Bir insanın hem de milyonlarca insanın yöneticisi konumunda olan birisinin bütün dünyanın gözünün önünde “Biz Allah’tan emir alıyoruz.” demesi ve daha sonra da bu ifadesinin peygamberlik iddiası manasına gelebileceği yönündeki ikazlar karşısında herhangi bir açıklama yapmayarak sükût etmesi Mecelle 68. madde de ifade edildiği üzere, “Maraz-ı hacette sükût beyandır.” konuşulması gereken yerde konuşmayıp sükut etmek öne sürülen iddiaları kabul etmek manasına gelebilir.
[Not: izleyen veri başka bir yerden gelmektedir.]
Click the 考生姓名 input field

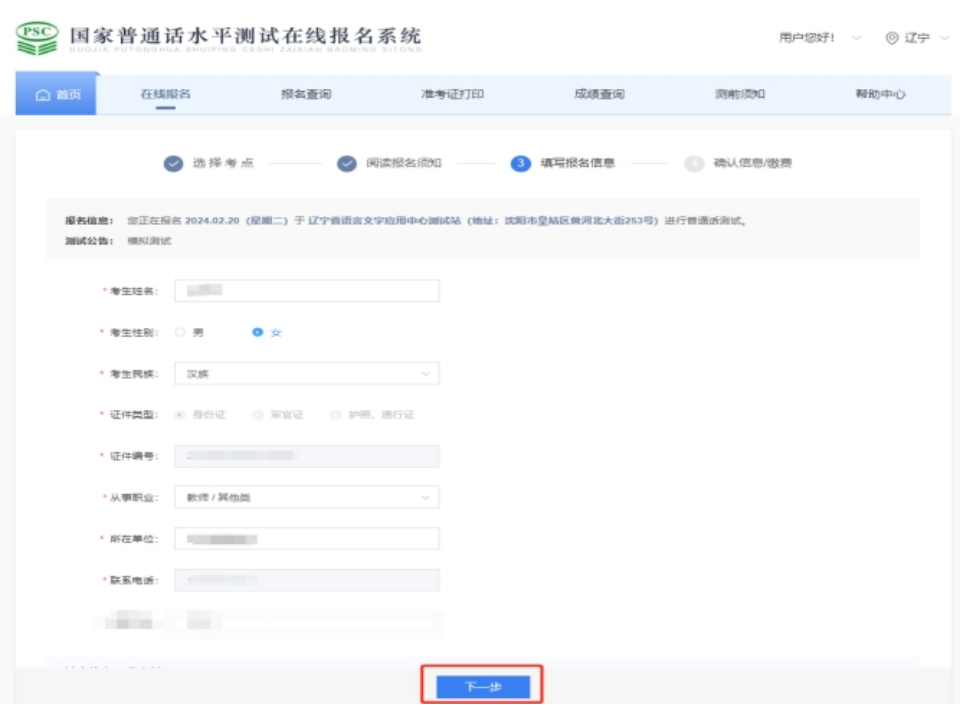(306, 291)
Böyle bir anlaşılmaya meydan vermemek için şahsın bu ifadesiyle ne kastettiğini açıklaması gerekir. Aksi taktirde Allah’tan emir almak peygamberliğini iddia etmek demektir. Zira Allah’tan emir alıp insanlara tebliğ eden özel donanımlı Allah’ın seçtiği ve Cebrail (a.s.) ile vahiy gönderdiği peygamberlerdir. Peygamberlik de Hz. Muhammed (s.a.s.) ile noktalanmıştır. (Ahzab, 33/40) Peygamberlerden birini inkar etmek küfür olduğu gibi peygamber olmayanın peygamberlik iddiasında bulunması da küfürdür.
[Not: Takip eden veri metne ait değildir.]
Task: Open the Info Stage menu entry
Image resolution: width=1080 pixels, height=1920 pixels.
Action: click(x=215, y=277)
Allah Resulü (s.a.s.) batılı hakmış gibi gösteren, insanları efsunlayan peygamberlik iddiasında bulunacak profesyonel yalancıların çıkacağını haber vermiş (Buhari, 3609), nitekim pek çok yalancı peygamber çıkmış ve bunların içinden Müseylime-i Kezzab gibi binlerce insanı peşine takarak İslam’ı ve Müslümanlığı bitirmeye teşebbüs edenler de olmuştur. Olmuştur ama netice itibariyle helak olmuş, hak din ve temsilcileri yollarına devam etmiş onlar da dünya ve ahirette lanetlenmişlerdir.
“Allah’tan emir alma” ile İslam Dini’nin emir ve yasaklarını yaşama manası kastediliyor ve bu söz sahibi gerçekten yaşıyorsa böyle bir kimse samimi bir mümindir. Aksi taktirde yaşamadığı halde dini değerleri sadece dünyevi menfaatler için kullanıyorsa bunun adı Kur’an ve Sünnet’e göre “münafık”tır.
Bazı örnekler üzerinden değerlendirme yapabiliriz. Dinde doğruluk her şeyden önce gelir, sürekli yalan söylemek, kumpas, montaj gibi değişik yollarla iftira atmak nifakın en önemli alametidir. Sürekli bütün dünyanın gözünün önünde yalan söyleyerek yığınları aldatma özelliğinin İslami terminolojideki ünvanı, “nifak” ve “deccallık” tır. Bunlar sürekli dini argümanları kullanarak insanları manipüle ettikleri, dini değerlere ve samimi temsilcilerine komplo kurdukları için bu özelliklerinden ötürü dinin sahibi Yüce Allah’a hud’a, mekir, kumpas kurmakla nitelendirilmişlerdir. (Bakara, 2/9; Al-i imran, 3/54; Tarık, 86/15-17)
Allah, adaleti emretmektedir. İnsanların hak ve hukukuna riayet etmek, adalet, fert ve toplum hayatının ruhudur. Kamu hakkı ise, İslam Dini’nde “Allah hakkı” olarak kabul edilmiştir.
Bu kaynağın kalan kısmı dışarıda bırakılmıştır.